La familia de Pascual Duarte by Camilo José Cela

La familia de Pascual Duarte by Camilo José Cela

autor:Camilo José Cela
La lengua: spa
Format: epub
Tags: Drama, Relato
publicado: 1942-01-01T05:00:00+00:00


* * *

Pocos días duró. Cuando lo devolvimos a la tierra, once meses tenía; once meses de vida y de cuidados a los que algún mal aire traidor echó por el suelo…

XI

¡Quién sabe si no sería Dios que me castigaba por lo mucho que había pecado y por lo mucho que había de pecar todavía! ¡Quién sabe si no sería que estaba escrito en la divina memoria que la desgracia había de ser mi único camino, la única senda por la que mis tristes días habían de discurrir!

A la desgracia no se acostumbra uno, créame, porque siempre nos hacemos la ilusión de que la que estamos soportando la última ha de ser, aunque después, al pasar de los tiempos, nos vayamos empezando a convencer —¡y con cuánta tristeza!— que lo peor aún está por pasar…

Se me ocurren estos pensamientos porque si cuando el aborto de Lola y las cuchilladas de Zacarías creí desfallecer de la nostalgia, no por otra cosa era —¡bien es cierto!— sino porque aún no sospechaba en lo que había de parar.

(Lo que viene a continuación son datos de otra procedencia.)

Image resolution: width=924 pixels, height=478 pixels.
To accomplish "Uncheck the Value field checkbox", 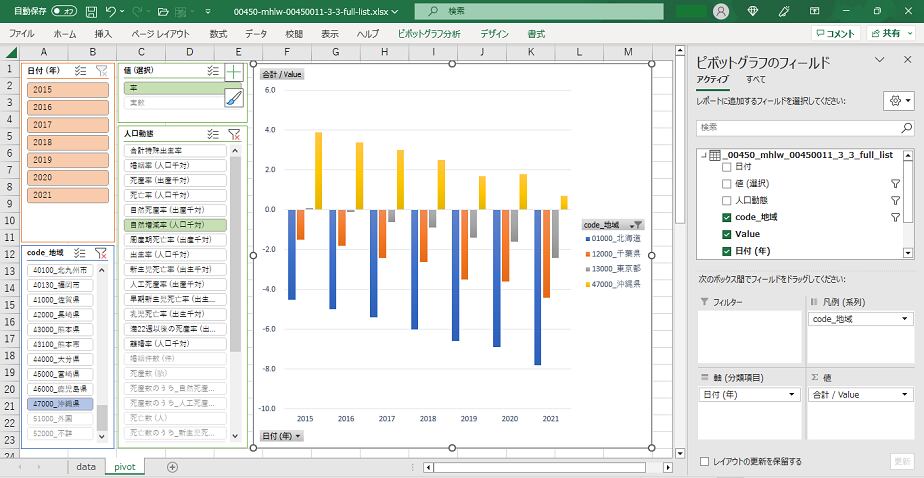I will (x=726, y=234).
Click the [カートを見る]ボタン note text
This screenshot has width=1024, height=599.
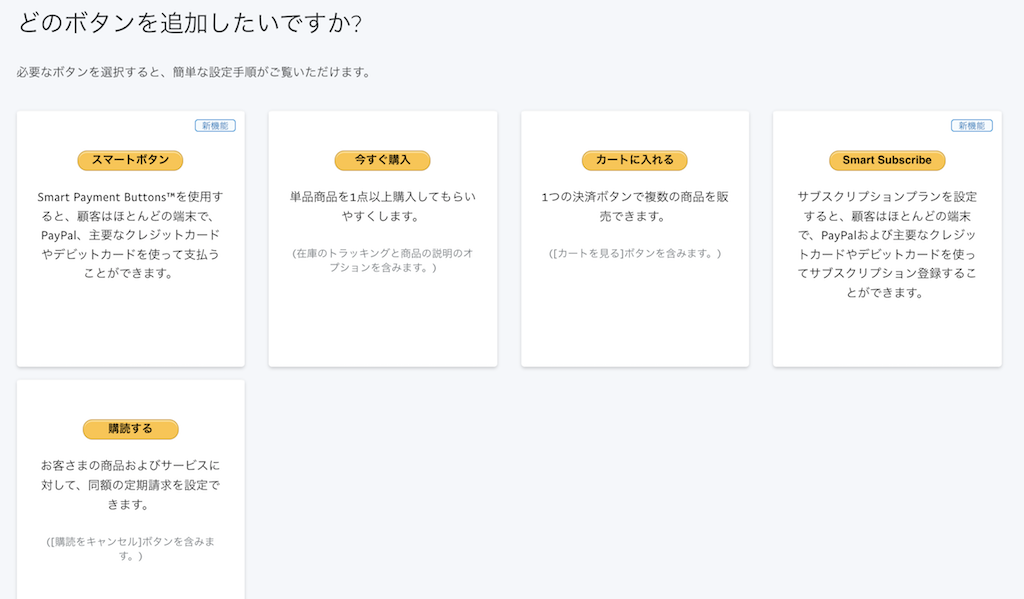[x=634, y=254]
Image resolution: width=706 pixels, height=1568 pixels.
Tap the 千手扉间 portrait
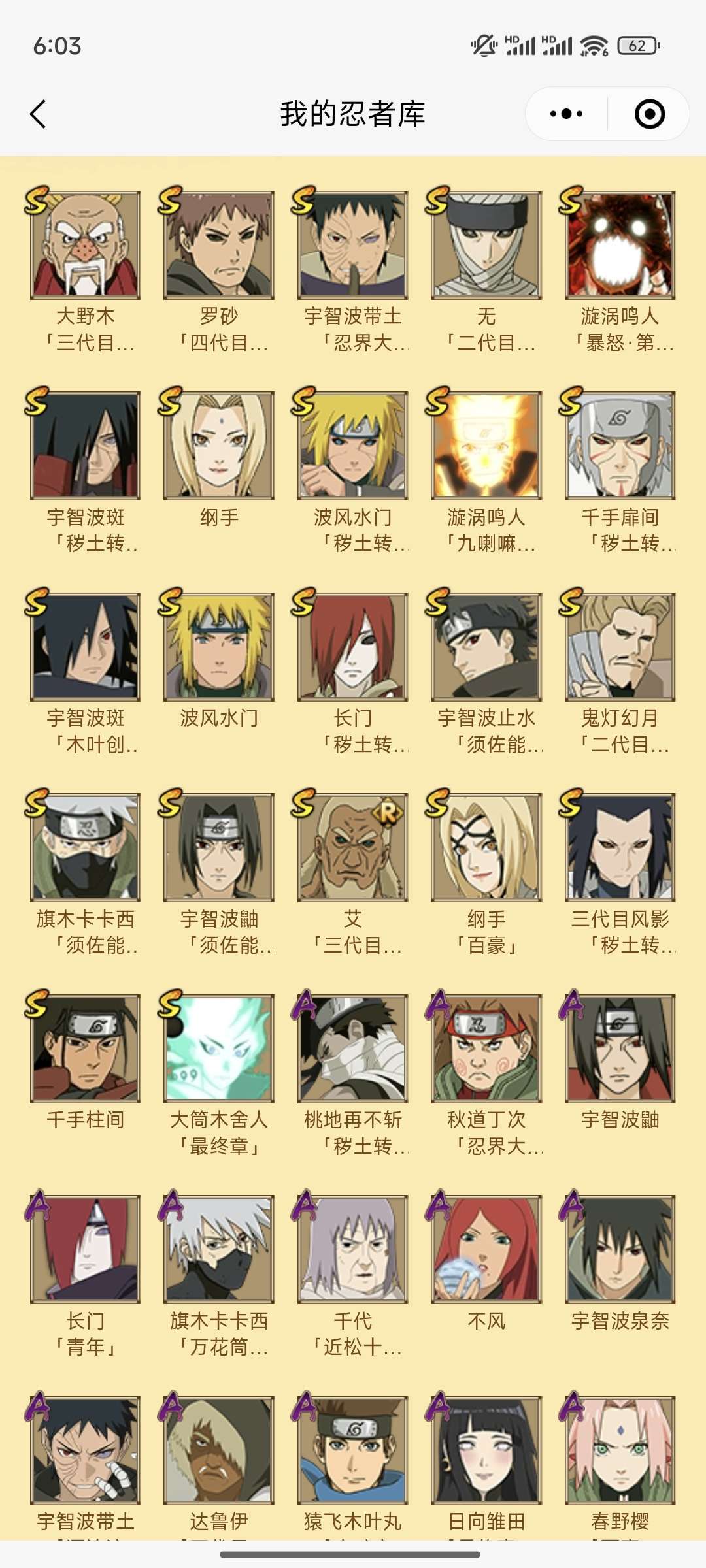coord(620,446)

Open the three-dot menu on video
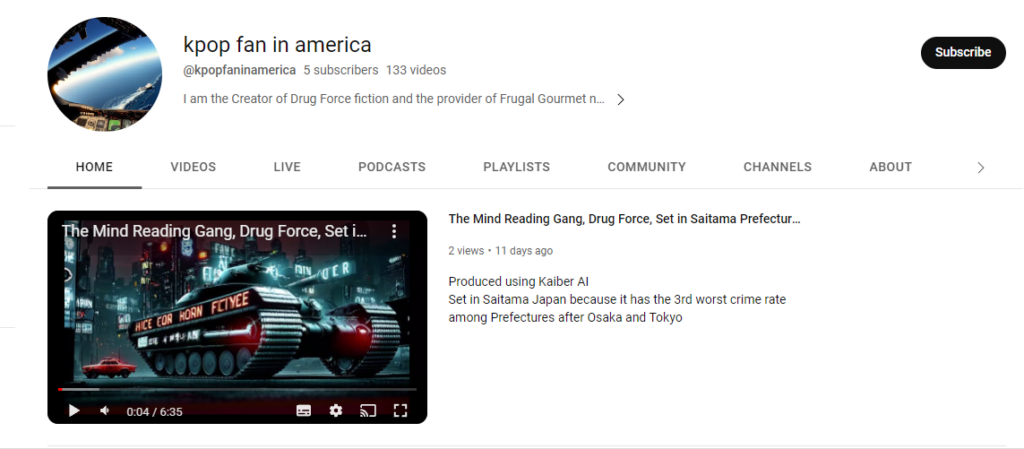394,231
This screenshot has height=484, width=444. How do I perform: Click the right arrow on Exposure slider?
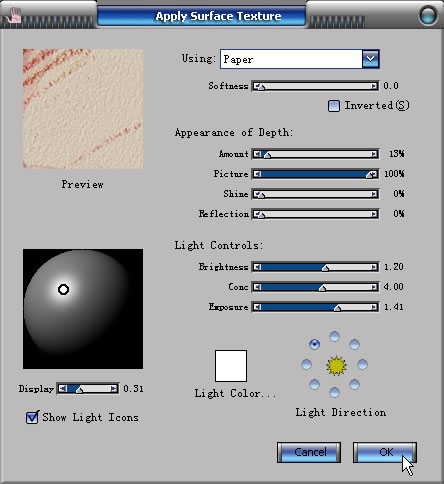click(374, 307)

Tres mujeres hubieron de rodearme cuando Pascualillo nos abandonó; tres mujeres a las que por algún vínculo estaba unido, aunque a veces me encontrase tan extraño a ellas como al primer desconocido que pasase, tan desligado de ellas como del resto del mundo, y de esas tres mujeres, ninguna, créame usted, ninguna, supo con su cariño o con sus modales hacerme más llevadera la pena de la muerte del hijo; al contrario, parecía como si se hubiesen puesto de acuerdo para amargarme la vida. Esas tres mujeres eran mi mujer, mi madre y mi hermana.

¡Quién lo hubiera de decir, con las esperanzas que en su compañía llegué a tener puestas!

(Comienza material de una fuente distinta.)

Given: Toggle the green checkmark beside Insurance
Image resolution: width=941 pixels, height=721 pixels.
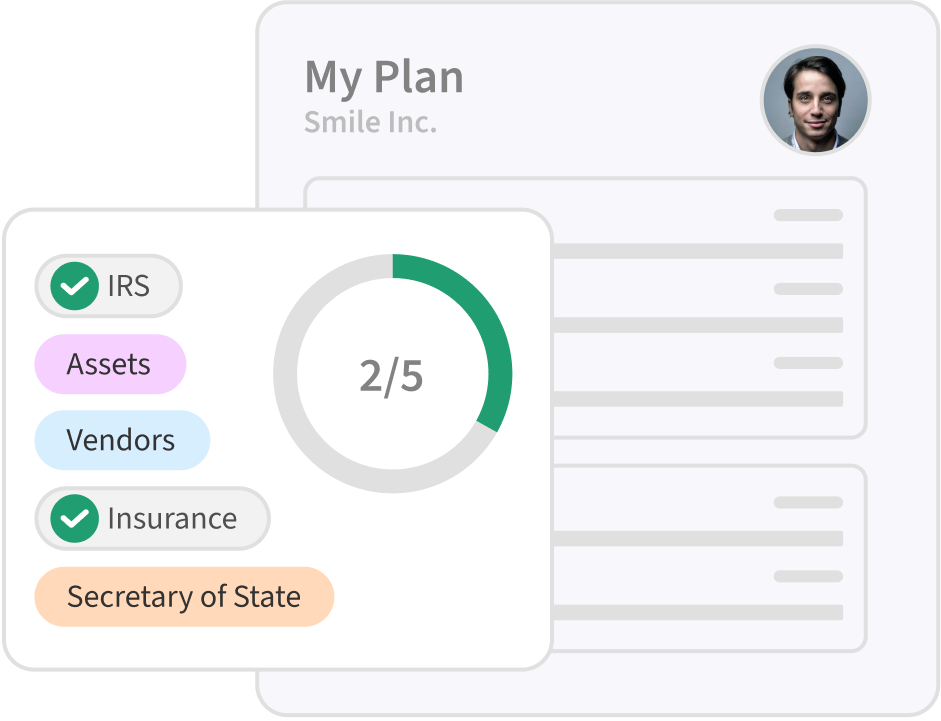Looking at the screenshot, I should pyautogui.click(x=74, y=519).
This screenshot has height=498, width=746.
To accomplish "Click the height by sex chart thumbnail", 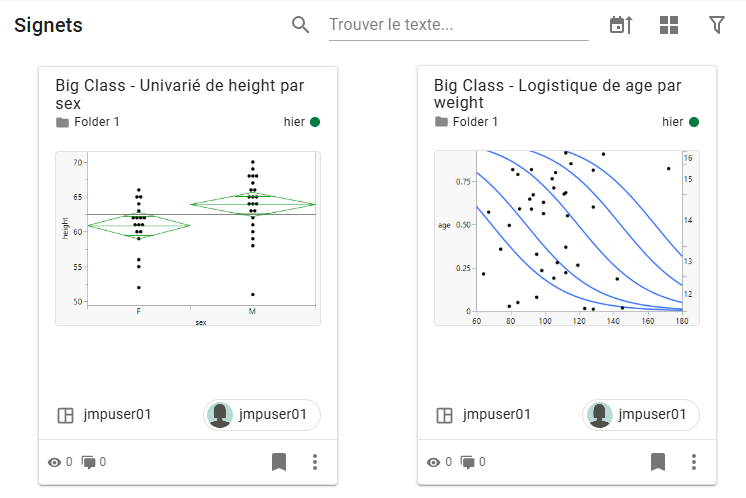I will coord(188,238).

Las mujeres son como los grajos, de ingratas y malignas.

Siempre estaban diciendo:

—¡El angelito que un mal aire se llevó!

—¡Para los limbos por librarlo de nosotros!

—¡La criatura que era mismamente un sol!

—¡Y la agonía!

—¡Que ahogadito en los brazos lo hube de tener!

Parecía una letanía, agobiadora y lenta como las noche de vino, despaciosa y cargante como las andaduras de los asnos.

Y así un día, y otro día, y una semana, y otra… ¡Aquello era horrible, era un castigo de los cielos, a buen seguro, una maldición de Dios!

Y yo me contenía.

Es el cariño —pensaba— que las hace ser crueles sin querer.» Y trataba de no oír, de no hacer caso, de verlas accionar sin tenerlas más en cuenta que si fueran fantoches, de no poner cuidado en sus palabras… Dejaba que la pena muriese con el tiempo, como las rosas cortadas, guardando mi silencio como una joya por intentar sufrir lo menos que pudiera. ¡Vanas ilusiones que no habían de servirme para otra cosa que para hacerme extrañar más cada día la dicha de los que nacen para la senda fácil, y cómo Dios permitía que tomarais cuerpo en mi imaginación!

Temía la puesta del sol como al fuego o como a la rabia; el encender el candil de la cocina, a eso de las siete de la tarde, era lo que más me dolía hacer en toda la jornada.